4a O 423/01 – Fristlose Kündigung eines Lizenzvertrages

Düsseldorfer Entscheidung Nr.: 100

Landgericht Düsseldorf
Urteil vom 21. März 2002, Az. 4a O 423/01

I.

Es wird festgestellt, dass der vor dem Bundespatentgericht am 15.10.1996 geschlossene Lizenzvertrag zwischen den Parteien weder durch die Kündigung der Beklagten vom 20.12.2000 noch durch die Kündigung vom 10.1.2001 beendet worden ist, sondern ungekündigt fortbesteht.

II.

Die Kosten des Rechtsstreits werden der Beklagten auferlegt.

III.

Das Urteil ist vorläufig vollstreckbar.

Tatbestand:

Im Rahmen eines vor dem Bundespatentgericht geführten Nichtigkeitsverfahren (1 Ni 20/94) schlossen die Parteien einen gerichtlichen Vergleich, mit dem die Beklagte den Klägern eine einfache, nicht übertragbare, entgeltliche Lizenz an dem deutschen Patent 39 17 110, dem europäischen Patent 0 399 540, dem europäischen Patent 0 445 443, dem deutschen Patent 39 18 311 und an dem europäischen Patent 0 344 815. Gemäß Ziffer 2 des Vergleiches haben die Kläger für jede Vorrichtung, die von einem der vorstehend genannten Schutzrechte Gebrauch macht, eine Stücklizenz in Höhe von 1.000,– DM zuzüglich Mehrwertsteuer zu zahlen, solange das jeweilige Schutzrecht besteht. In Ziffer 3 des Vergleiches ist festgelegt, dass die Lizenzpflicht ab dem 1. September 1995 gilt. Weiter ist in Ziffer 3 des Vergleiches der Abrechnungsmodus bestimmt. Hiernach haben die Kläger vierteljährlich, und zwar jeweils 6 Wochen nach Quartal, gegenüber der Beklagten Rechnung zu legen, und zwar unter Angabe der Zahl der verkauften Vorrichtungen sowie der Namen und Anschriften der Abnehmer, wobei den Klägern vorbehalten bleibt, die Namen und Anschriften der Abnehmer nicht der Beklagten, sondern einem von dieser zu bezeichnenden, und ihr gegenüber zur Verschwiegenheit verpflichteten vereidigten Wirtschaftsprüfer mitzuteilen, sofern die Kläger die durch die Einschaltung des Wirtschaftsprüfers entstehenden Kosten übernehmen und diesen zugleich ermächtigen, der Beklagten auf Verlangen Auskunft darüber zu erteilen, ob eine bestimmte Lieferung oder ein bestimmter Abnehmer in der Rechnungslegung enthalten ist. Wegen der weiteren Regelungen des zwischen den Parteien geschlossenen Vergleichs wird auf die Anlage K 1 verwiesen.

• [Aufgaben]
**A)** Gib den Abschnitt des Urteils ab den Worten „Landgericht Düsseldorf“ bis einschließlich „der Beklagten auferlegt.“ wieder und benenne dabei „Kosten des Rechtsstreits“ in „Verfahrenskosten“ um.
**B)** Welche Stücklizenz müssen die Kläger laut dem Urteil für jede Vorrichtung zahlen, die von einem der genannten Schutzrechte Gebrauch macht?
Die Zeilen danach sind eigenständiges Material und gehören nicht zum Urteil.

• [Rohdaten]
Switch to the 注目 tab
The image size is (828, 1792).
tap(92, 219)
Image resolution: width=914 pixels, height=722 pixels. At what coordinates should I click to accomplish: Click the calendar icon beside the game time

• [Lösungen je Aufgabe]
**A)**
Landgericht Düsseldorf
Urteil vom 21. März 2002, Az. 4a O 423/01

I.

Es wird festgestellt, dass der vor dem Bundespatentgericht am 15.10.1996 geschlossene Lizenzvertrag zwischen den Parteien weder durch die Kündigung der Beklagten vom 20.12.2000 noch durch die Kündigung vom 10.1.2001 beendet worden ist, sondern ungekündigt fortbesteht.

II.

Die Verfahrenskosten werden der Beklagten auferlegt.

**B)** 1.000,– DM zuzüglich Mehrwertsteuer, solange das jeweilige Schutzrecht besteht.